December 22, 2019
Michigan

Wind turbine opponents seeking state investigation

Sam Fry | Hillsdale Daily News | Dec 20, 2019 | www.hillsdale.net

WHEATLAND – The holidays are fast approaching, but a local group opposing the construction of a 166-megawatt commercial wind farm in Hillsdale County isn’t letting that slow them down.

Instead, Informed Citizens of Wheatland Township is working with an attorney to draft a letter to send to Michigan Attorney General Dana Nessel, asking her office to review actions taken by Wheatland Township’s Board of Trustees over the past two years that have paved the way for construction to begin on the county’s first renewable energy project.

“We’re going to present a letter of all the illegal actions that the township did, and we’re going to present it to Dana Nessel,” Chris Pollard, the group’s founder, told the Daily News on Friday. “We’re also going to try to get 100 signatures on the letter.”

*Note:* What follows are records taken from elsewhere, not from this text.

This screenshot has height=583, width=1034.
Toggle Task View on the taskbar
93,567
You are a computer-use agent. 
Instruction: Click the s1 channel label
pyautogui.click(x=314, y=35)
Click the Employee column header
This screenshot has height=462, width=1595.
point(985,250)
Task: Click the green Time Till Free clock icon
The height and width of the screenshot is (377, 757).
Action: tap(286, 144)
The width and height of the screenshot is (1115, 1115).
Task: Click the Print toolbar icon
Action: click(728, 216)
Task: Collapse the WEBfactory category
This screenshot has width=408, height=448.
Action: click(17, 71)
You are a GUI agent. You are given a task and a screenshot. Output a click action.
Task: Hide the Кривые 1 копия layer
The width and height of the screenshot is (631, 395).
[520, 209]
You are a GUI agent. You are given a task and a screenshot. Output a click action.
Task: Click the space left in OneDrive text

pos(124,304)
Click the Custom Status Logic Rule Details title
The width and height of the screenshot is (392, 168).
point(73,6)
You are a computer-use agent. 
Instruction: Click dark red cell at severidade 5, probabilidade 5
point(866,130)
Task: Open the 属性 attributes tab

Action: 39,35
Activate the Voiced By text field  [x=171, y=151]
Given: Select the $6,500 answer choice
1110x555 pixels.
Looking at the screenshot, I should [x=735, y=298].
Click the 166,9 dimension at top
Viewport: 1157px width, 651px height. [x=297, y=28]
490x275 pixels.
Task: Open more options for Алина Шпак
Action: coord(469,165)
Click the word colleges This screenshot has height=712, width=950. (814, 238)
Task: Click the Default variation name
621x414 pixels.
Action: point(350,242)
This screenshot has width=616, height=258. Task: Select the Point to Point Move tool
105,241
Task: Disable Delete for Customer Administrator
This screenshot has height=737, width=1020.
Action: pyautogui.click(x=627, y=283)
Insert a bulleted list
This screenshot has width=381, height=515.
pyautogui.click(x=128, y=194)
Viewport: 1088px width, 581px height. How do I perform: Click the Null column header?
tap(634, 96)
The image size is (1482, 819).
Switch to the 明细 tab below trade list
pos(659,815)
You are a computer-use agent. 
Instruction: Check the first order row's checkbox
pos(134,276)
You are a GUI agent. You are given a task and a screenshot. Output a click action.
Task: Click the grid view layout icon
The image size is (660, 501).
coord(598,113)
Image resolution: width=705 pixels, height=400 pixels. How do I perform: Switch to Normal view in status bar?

In July 2018, Wheatland Township officials amended the township’s wind energy ordinance to allow the project to move forward. Invenergy analysts estimate the project will contribute nearly $65 million to the Hillsdale County economy over a 25-year period and create more than 250 construction jobs, as well as an undetermined number of permanent operation and maintenance positions.

Pollard’s anti-wind development group retained an attorney and filed a petition for administrative appeal in Sept. 2019, but were denied by township officials.

Now, they are hoping to persuade the state’s prosecutor to look into the approval process, which they claim is illegitimate due to conflicts of interest among the board’s members, several of whom have signed lease agreements to have wind turbines placed on their own property.

Moreover, Pollard says that the very lease agreements the officials signed include a provision specifying that they should recuse themselves from any vote on the project – which he contests they disregarded.

“We found out that within these contracts which they signed, as a public official they’re actually supposed to announce that they have it and recuse themselves,” Pollard said. “Well, they didn’t announce that they had it, and not only did they not recuse themselves, they voted it in.”

“They’re going against their own contract that they signed.”

Pollard says the letter his group is drafting will be made publicly available sometime after the holiday season.

The 60-turbine wind farm is being designed and constructed by Invenergy, a Chicago-based energy development company. It plans to sell the Crescent Wind project to Consumers Energy upon completion.

Construction on the wind farm is expected to begin in 2020.